“Poor Clarence.”
“Why ‘poor’?” said Roy.
“He’s in this, too. Otherwise, why was he outside the Brown Derby? Coincidence? Hell, no. Someone told him to come. God, now he’s lost all those great portraits. Roy, we got to go back and save them.”
“We,” said Roy, “got to go straight on ahead.”
“I wonder,” I said, “what kind of note Clarence got? What did it say to him?”
“What did what say?” said Roy.
Roy ran another red light at Sunset in order to catch up with the taxi, which was halfway to Santa Monica Boulevard.

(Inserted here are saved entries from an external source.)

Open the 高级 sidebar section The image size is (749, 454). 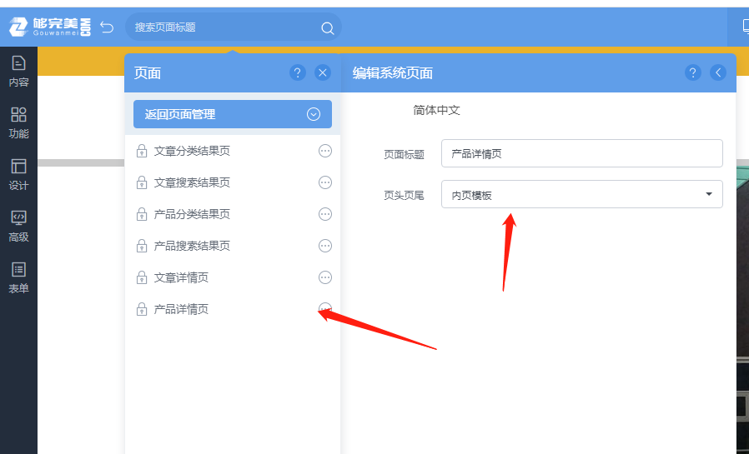pyautogui.click(x=18, y=226)
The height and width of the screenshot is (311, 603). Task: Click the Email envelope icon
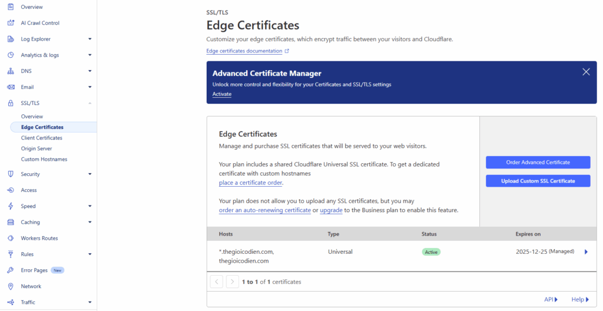10,87
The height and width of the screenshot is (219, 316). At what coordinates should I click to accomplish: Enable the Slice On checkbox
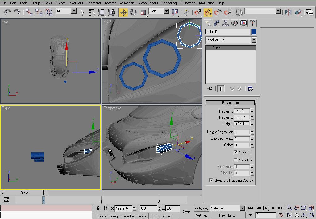click(x=236, y=160)
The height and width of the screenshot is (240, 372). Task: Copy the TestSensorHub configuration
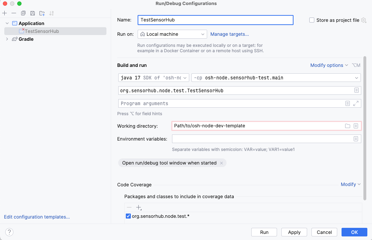23,13
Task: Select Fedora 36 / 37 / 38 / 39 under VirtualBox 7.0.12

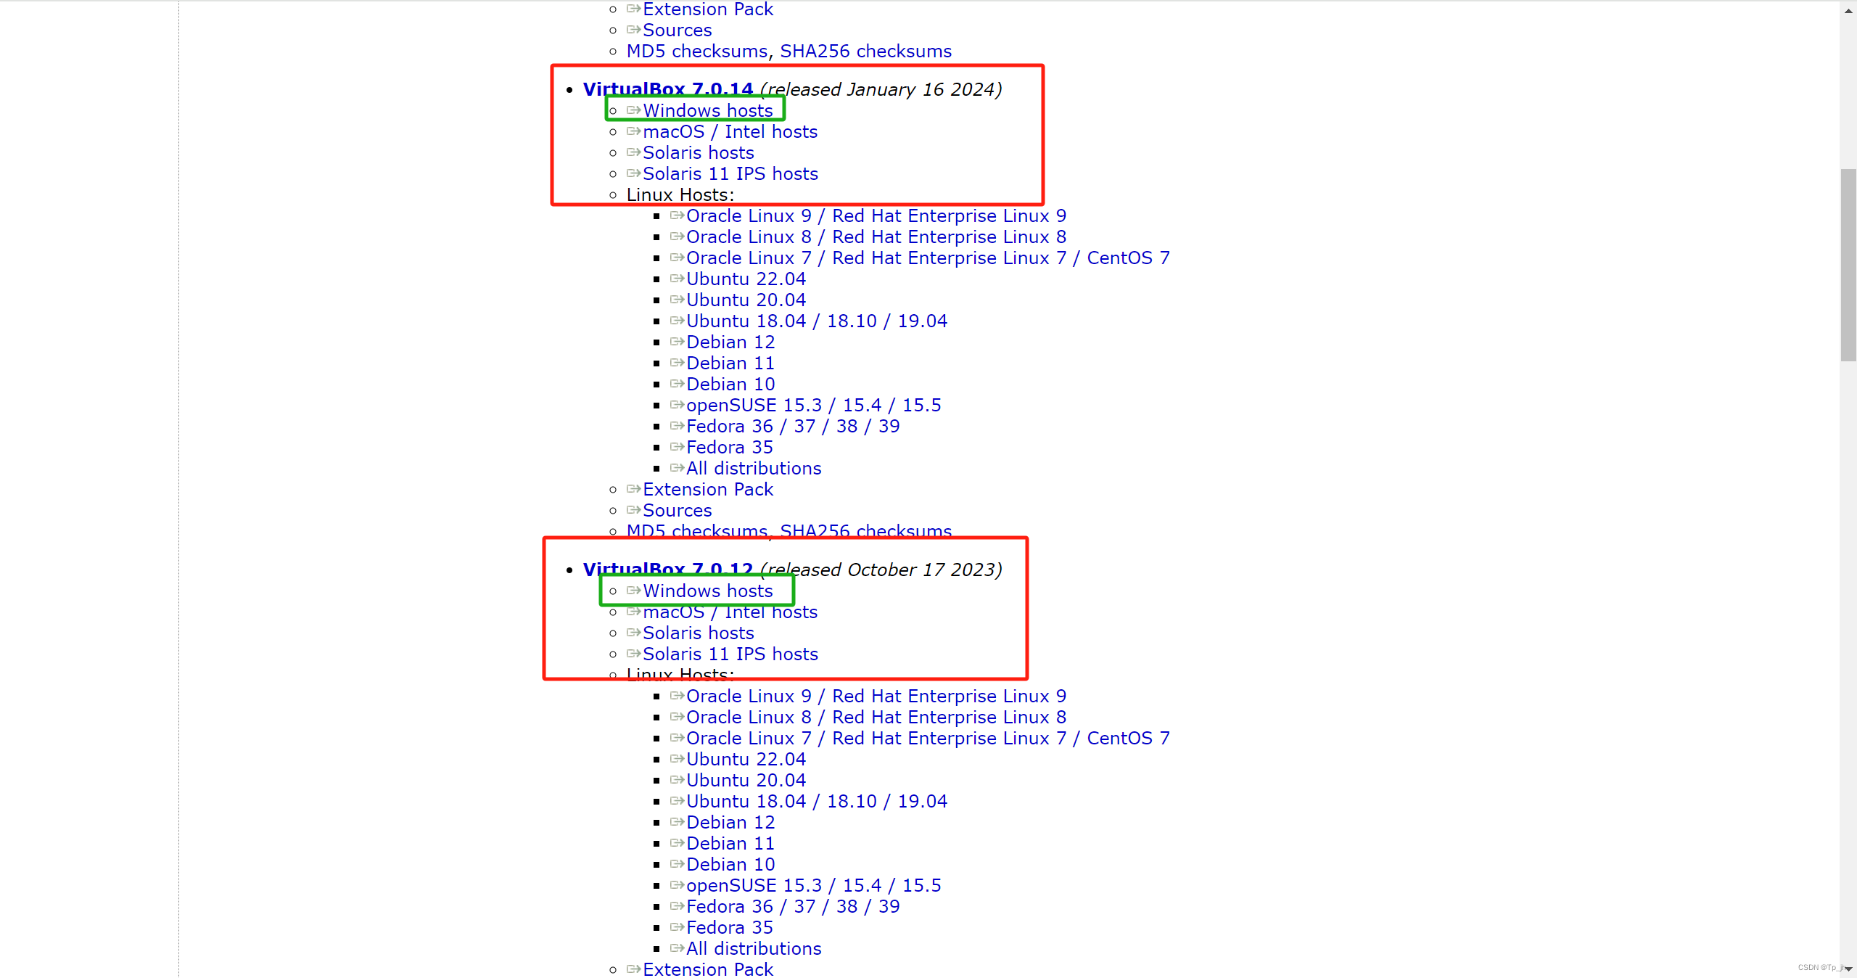Action: [x=792, y=905]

“They’re headed for the studio!” said Roy. “No.”
For the taxicab, when at Santa Monica, had turned left past the graveyard.
Until we reached St. Sebastian’s, just about the least-significant Catholic church in L.A. Suddenly, the taxi swung left down a side street just beyond the church.
The taxicab stopped about a hundred yards down the side street. Roy braked and curbed. We saw the Beast take the woman in toward a small white building obscured by night. He was gone only a moment. A door opened and closed somewhere, and the Beast returned to the taxi, which then glided to the next corner, made a swift U-turn and came back at us. Luckily, our lights were out. The taxi flashed by. Roy cursed, banged the ignition, revved the car, made a calamitous U-turn of his own, with me yelling, and we were back at Santa Monica Boulevard, in time to see the taxi pull up in front of St. Sebastian’s and dislodge its passenger, who then fled up the walk into the lit entry of the church, not looking back. The taxi drove away.
Roy glided our car, lights out, into another dark place under a tree. “Roy, what’re you—?”
“Silence!” hissed Roy. “Hunch. Hunch is everything. That guy no more belongs in a church at midnight than I belong in the burlesque chorus—”
Minutes passed. The church lights did not go out.
“Go see,” suggested Roy.
“Go what?”
“Okay, I’ll go!”
Roy was out of the car, shucking his shoes.
“Come back!” I yelled.
But Roy was gone, in his stocking feet. I jumped out, got rid of my shoes, and followed. Roy made it to the church door in ten seconds, me after, to flatten ourselves against an outside wall. We listened. We heard a voice, rising, falling, rising.
The Beast’s voice! Urgently spelling calamities, terrible commitments, dreadful errors, sins darker than the marble sky above and below.
The priest’s voice gave brief and just as urgent answers of forgiveness, predictions of some better life, where Beast, if not reborn as Beauty, might find some small sweet joys through penance.
Whisper, whisper, in the deeps of the night.
I shut my eyes and ached to hear.
Whisper, whisper. Then—I stiffened in disbelief.
Weeping. A wailing that went on and on and might never stop.
The lonely man inside the church, the man with the dreadful face and the lost soul behind it, let his terrible sadness free to shake the confessional, the church, and me. Weeping, sighing, but to weep again.
My eyelids burst with the sound. Then, silence, and—a stir. Footsteps.
We broke and ran.
We reached the car, jumped in.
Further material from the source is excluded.